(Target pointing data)
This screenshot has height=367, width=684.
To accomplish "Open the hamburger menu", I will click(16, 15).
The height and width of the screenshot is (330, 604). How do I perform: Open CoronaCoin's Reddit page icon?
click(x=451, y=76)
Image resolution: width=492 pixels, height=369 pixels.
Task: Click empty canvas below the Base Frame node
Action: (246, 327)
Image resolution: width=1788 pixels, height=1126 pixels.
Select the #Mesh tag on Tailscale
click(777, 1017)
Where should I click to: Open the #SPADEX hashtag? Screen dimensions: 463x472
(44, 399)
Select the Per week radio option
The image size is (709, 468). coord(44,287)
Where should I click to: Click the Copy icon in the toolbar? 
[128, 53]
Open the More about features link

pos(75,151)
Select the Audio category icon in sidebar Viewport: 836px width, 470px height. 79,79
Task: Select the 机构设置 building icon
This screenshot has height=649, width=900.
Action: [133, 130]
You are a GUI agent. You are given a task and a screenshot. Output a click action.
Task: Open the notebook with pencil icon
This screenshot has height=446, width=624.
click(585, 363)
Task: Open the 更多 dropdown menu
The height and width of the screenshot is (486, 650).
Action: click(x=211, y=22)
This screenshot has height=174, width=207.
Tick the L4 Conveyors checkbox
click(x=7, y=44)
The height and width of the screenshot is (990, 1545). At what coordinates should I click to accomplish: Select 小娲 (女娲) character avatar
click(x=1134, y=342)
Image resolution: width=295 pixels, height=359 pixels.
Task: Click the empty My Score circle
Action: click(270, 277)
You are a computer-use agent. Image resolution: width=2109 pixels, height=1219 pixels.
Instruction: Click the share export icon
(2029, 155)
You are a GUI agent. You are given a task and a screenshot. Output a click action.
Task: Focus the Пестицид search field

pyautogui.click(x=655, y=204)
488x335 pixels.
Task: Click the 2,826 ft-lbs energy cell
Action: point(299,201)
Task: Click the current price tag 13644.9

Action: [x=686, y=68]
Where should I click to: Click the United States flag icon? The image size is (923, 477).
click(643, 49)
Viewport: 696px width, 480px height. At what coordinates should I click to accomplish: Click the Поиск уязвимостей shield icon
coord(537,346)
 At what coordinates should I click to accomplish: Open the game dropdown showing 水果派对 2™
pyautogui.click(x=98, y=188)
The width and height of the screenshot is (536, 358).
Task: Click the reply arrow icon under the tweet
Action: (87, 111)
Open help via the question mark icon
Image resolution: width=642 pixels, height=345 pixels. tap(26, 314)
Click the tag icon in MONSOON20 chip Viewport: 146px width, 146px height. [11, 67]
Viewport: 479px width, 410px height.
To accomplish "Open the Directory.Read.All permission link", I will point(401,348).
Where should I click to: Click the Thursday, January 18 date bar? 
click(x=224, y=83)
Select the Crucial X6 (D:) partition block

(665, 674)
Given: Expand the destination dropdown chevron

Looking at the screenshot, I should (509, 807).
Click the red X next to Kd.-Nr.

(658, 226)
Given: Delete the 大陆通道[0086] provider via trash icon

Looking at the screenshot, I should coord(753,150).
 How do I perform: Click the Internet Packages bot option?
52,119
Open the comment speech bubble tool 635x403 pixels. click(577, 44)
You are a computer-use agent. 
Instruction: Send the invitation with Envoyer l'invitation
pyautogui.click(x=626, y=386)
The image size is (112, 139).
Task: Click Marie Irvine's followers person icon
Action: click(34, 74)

● Task instructions: Please format the entries from the line containing "Viewport: 479px width, 410px height." through the final line, inclusive, as a JSON list of strings with one string per line and blank lines omitted.

● Response to the task:
[
  "Viewport: 479px width, 410px height.",
  "To accomplish \"Open the Directory.Read.All permission link\", I will point(401,348).",
  "Where should I click to: Click the Thursday, January 18 date bar? ",
  "click(x=224, y=83)",
  "Select the Crucial X6 (D:) partition block",
  "(665, 674)",
  "Given: Expand the destination dropdown chevron",
  "Looking at the screenshot, I should (509, 807).",
  "Click the red X next to Kd.-Nr.",
  "(658, 226)",
  "Given: Delete the 大陆通道[0086] provider via trash icon",
  "Looking at the screenshot, I should coord(753,150).",
  " How do I perform: Click the Internet Packages bot option?",
  "52,119",
  "Open the comment speech bubble tool 635x403 pixels. click(577, 44)",
  "You are a computer-use agent. ",
  "Instruction: Send the invitation with Envoyer l'invitation",
  "pyautogui.click(x=626, y=386)",
  "The image size is (112, 139).",
  "Task: Click Marie Irvine's followers person icon",
  "Action: click(34, 74)"
]